◆ **PROBLEM TO SOLVE**
In the text on cohabitation and alimony below, reproduce word for word the passage from "After the divorce" to "specific circumstances matter?".

◆ **DOCUMENT TEXT**
++++++
Cohabitation and Alimony in California
When cohabitation and alimony collide, interesting things happen
What affect does cohabitation have on alimony in California?
Cohabitation and alimony often collide after a California divorce judgment. The most common situation goes like this. A person pays alimony to his/her former spouse. The divorce judgment states the alimony amount and duration of the alimony payment. If it was a short-term marriage, the alimony may have a termination date. If it is a long-term marriage, the alimony duration may be open-ended.
After the divorce judgment, the ex-spouse who receives alimony cohabitates with a non-marital partner with whom he/she has a relationship, which includes a same-sex relationship. This cohabitation causes the payor of alimony to request a modification or termination of the alimony order.
- What does cohabitation actually mean?
- Do the specific circumstances matter?
- Does cohabitation really reduce or end alimony in California?
++++++
[Entries on target coordinates]

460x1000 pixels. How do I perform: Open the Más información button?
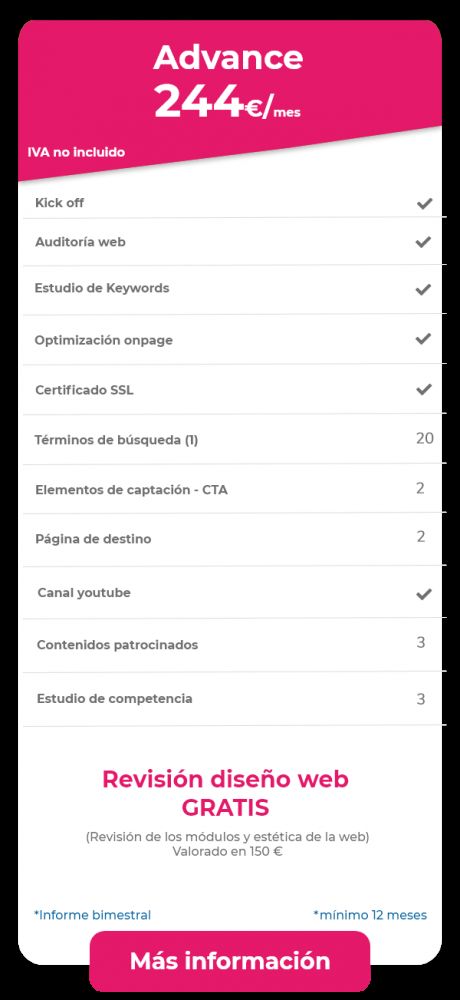[x=230, y=961]
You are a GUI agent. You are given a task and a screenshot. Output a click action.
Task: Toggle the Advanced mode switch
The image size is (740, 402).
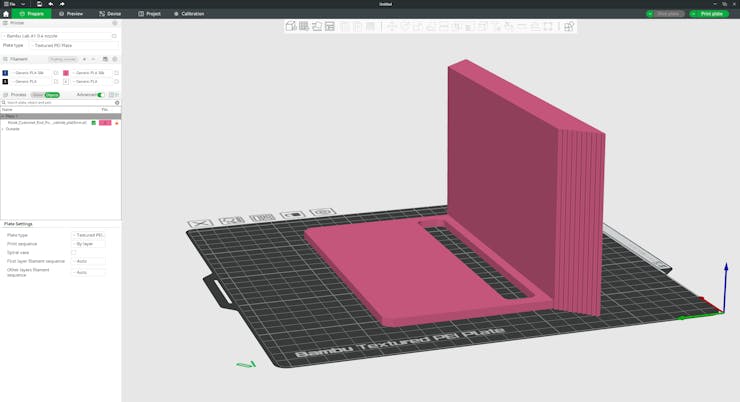tap(100, 95)
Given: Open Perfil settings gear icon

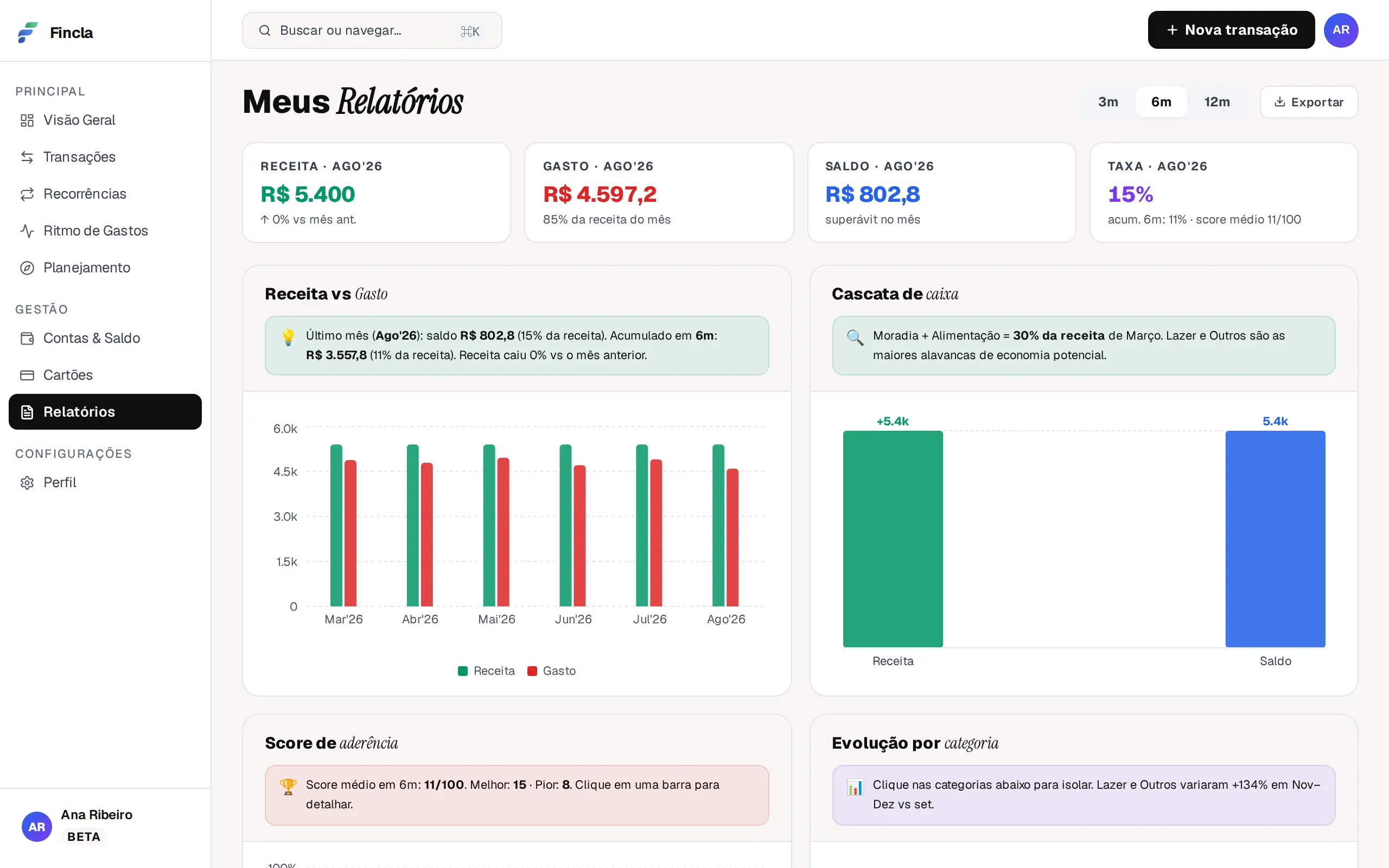Looking at the screenshot, I should tap(27, 482).
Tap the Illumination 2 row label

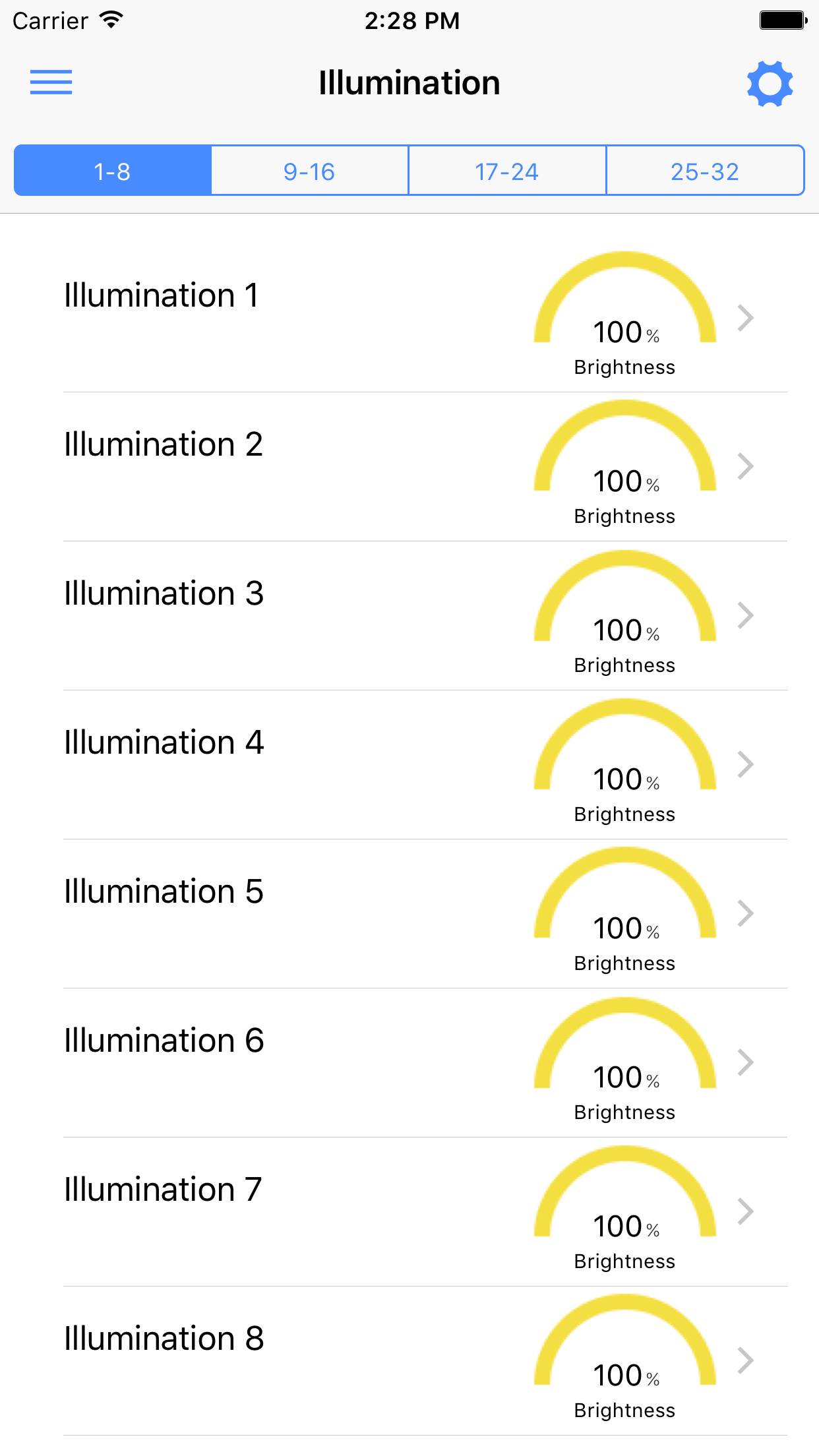(164, 444)
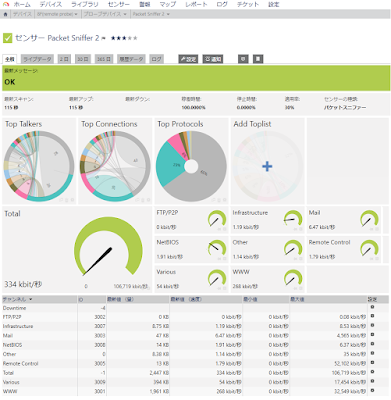
Task: Switch to the ライブデータ tab
Action: point(37,59)
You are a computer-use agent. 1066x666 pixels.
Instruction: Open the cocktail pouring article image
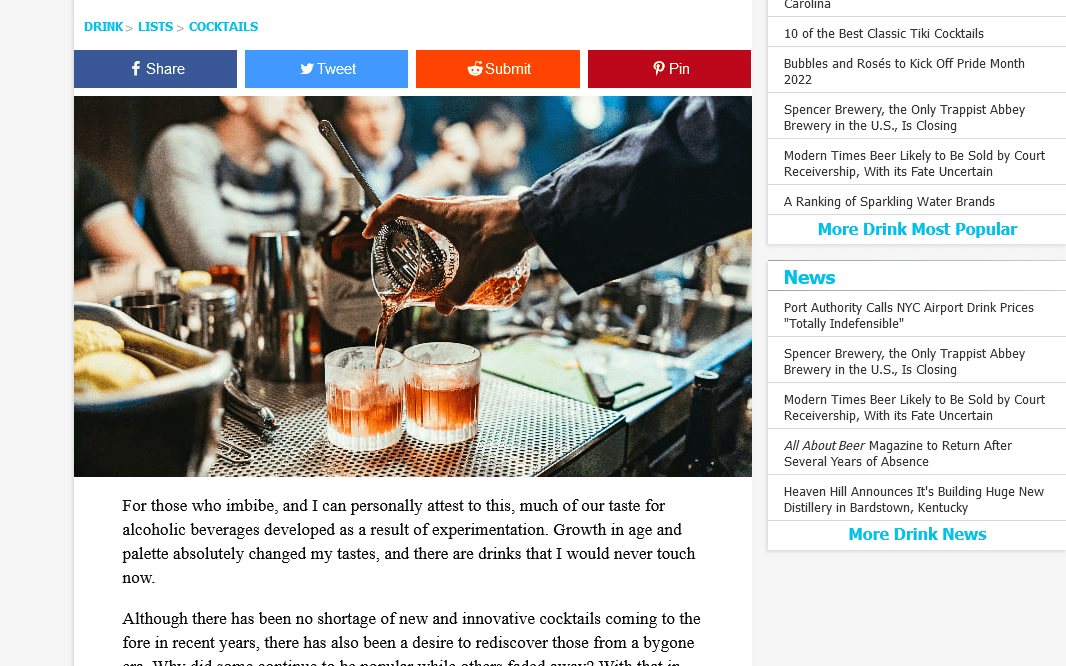click(413, 286)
++++++
◆ **PROBLEM SOLUTION**
After the divorce judgment, the ex-spouse who receives alimony cohabitates with a non-marital partner with whom he/she has a relationship, which includes a same-sex relationship. This cohabitation causes the payor of alimony to request a modification or termination of the alimony order.
- What does cohabitation actually mean?
- Do the specific circumstances matter?